In a previous study published by Drexler and coworkers correlations between biometric and refractive changes during accommodation were not found to be as linear as in this study.20 But Drexler investigated biometric changes of the anterior eye segment for the whole accommodative amplitude and accommodation was induced by offering a moveable fixation target, and not by presetting negative spherical lenses. Values of mean change in ACD and LT per D were smaller than in this study. This could be in part because biometric changes were measured as function of stimulus amplitude and not accommodative response altitude, as it was performed in this study. To visualize the difference between these two methods, the differences between accommodative stimulus and accommodative response of this study's subgroups are shown in fig 3.
Until now it has not been cleared to what extent the posterior lens pole position changes during accommodation. Helmholtz supposed the posterior lens pole position to remain stable during accommodation, Koretz and coworkers found similar results using Scheimpflug technique in humans and using ultrasound in monkeys.35,36 Even recently, Strenk and coworkers reported that the posterior lens pole does not move during accommodation using magnetic resonance imaging.37 As opposed to this, other authors measured a change in posterior lens pole position during accommodation in monkeys and in humans.4,17,20 Results of this study provide evidence that there is a definite backward movement of the posterior lens surface also in humans. Furthermore, differences in the extent of movement were found between the emmetropic and the myopic group at different levels of defocus (see fig 2) that did not reach statistical significance.

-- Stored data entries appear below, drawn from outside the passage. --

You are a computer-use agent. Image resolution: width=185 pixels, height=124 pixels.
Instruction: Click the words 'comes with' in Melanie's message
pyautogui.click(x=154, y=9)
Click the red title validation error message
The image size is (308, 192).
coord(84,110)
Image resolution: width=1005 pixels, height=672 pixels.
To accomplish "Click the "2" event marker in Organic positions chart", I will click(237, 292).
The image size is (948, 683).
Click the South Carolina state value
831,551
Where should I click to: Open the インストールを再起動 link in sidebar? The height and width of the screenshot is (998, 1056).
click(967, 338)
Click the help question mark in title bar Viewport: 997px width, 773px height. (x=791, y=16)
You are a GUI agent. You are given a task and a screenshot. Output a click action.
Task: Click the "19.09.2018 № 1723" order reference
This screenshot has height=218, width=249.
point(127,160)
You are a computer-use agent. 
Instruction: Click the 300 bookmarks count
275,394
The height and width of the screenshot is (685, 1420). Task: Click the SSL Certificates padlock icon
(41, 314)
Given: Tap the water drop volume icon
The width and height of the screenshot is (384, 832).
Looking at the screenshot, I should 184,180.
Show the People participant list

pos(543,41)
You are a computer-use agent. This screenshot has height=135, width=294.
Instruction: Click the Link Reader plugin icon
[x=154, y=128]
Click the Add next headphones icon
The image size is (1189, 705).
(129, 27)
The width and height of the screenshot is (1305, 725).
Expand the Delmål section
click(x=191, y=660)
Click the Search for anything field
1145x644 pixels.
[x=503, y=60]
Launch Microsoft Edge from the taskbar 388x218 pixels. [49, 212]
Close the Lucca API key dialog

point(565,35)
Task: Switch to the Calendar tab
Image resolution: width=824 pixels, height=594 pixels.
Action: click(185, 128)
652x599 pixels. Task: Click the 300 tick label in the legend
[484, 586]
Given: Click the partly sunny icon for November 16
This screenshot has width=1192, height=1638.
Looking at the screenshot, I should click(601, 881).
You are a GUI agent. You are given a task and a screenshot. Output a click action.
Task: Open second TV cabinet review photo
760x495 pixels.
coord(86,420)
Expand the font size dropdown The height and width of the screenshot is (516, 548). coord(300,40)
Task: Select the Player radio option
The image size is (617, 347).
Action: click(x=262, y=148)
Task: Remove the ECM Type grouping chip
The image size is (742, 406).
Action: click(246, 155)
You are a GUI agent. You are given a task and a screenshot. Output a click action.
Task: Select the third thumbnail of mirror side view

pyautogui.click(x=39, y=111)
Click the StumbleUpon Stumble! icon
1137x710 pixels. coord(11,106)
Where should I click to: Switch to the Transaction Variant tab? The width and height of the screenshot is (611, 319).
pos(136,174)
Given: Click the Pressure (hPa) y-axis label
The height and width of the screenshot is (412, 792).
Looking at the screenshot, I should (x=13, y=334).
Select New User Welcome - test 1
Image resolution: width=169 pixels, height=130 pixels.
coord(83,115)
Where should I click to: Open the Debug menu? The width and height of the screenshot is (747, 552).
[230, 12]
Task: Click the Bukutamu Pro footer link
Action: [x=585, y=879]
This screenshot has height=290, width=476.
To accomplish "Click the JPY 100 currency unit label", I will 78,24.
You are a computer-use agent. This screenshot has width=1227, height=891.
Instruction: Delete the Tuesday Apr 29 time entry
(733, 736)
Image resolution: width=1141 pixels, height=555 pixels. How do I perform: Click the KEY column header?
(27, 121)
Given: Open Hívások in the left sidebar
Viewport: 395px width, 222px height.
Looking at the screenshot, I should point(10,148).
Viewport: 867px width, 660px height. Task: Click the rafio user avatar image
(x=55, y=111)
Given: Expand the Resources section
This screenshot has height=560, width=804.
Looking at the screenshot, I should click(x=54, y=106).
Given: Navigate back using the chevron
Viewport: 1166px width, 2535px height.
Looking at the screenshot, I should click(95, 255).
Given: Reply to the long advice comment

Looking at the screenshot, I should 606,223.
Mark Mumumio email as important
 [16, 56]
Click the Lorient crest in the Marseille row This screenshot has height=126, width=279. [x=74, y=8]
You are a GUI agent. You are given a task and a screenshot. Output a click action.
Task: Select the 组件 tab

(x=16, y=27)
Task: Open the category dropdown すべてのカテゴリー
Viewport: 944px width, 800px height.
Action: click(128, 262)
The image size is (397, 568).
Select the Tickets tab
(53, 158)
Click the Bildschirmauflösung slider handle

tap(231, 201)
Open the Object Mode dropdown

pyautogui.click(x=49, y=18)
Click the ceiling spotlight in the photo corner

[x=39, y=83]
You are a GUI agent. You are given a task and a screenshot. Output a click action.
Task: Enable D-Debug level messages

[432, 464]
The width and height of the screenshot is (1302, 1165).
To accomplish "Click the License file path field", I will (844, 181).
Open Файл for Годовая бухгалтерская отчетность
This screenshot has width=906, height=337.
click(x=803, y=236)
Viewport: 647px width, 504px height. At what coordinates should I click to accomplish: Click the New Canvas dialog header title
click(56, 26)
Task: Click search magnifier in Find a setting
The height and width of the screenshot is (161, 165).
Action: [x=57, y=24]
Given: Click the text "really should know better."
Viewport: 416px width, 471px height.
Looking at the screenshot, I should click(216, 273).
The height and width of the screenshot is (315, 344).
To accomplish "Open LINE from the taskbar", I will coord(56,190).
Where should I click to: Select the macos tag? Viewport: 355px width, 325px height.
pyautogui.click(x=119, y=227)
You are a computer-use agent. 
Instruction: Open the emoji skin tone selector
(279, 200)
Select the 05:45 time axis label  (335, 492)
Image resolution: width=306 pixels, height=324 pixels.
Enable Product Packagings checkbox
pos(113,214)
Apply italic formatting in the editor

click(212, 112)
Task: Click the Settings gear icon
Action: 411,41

To conclude, even if accommodative refractive changes in the eye are primarily due to changes in lens surface curvature, it is important to know that there are linear relationships between refractive and axial biometric changes of the human anterior eye segment during accommodation. As the study population was small, it is not clear in how far accommodative differences between emmetropes and myopes need to be considered for the development of new techniques for restoring accommodation such as accommodative IOLs and lens refilling.
Abbreviations
ACD - anterior chamber depth
ASL - anterior segment length
IOLs - intraocular lenses
LT - lens thickness
PCI - partial coherence interferometry
SE - spherical equivalent
Footnotes
Competing interests: WD is a consultant to Carl Zeiss Meditec AG. No other author has a proprietary or financial interest in any material or method mentioned.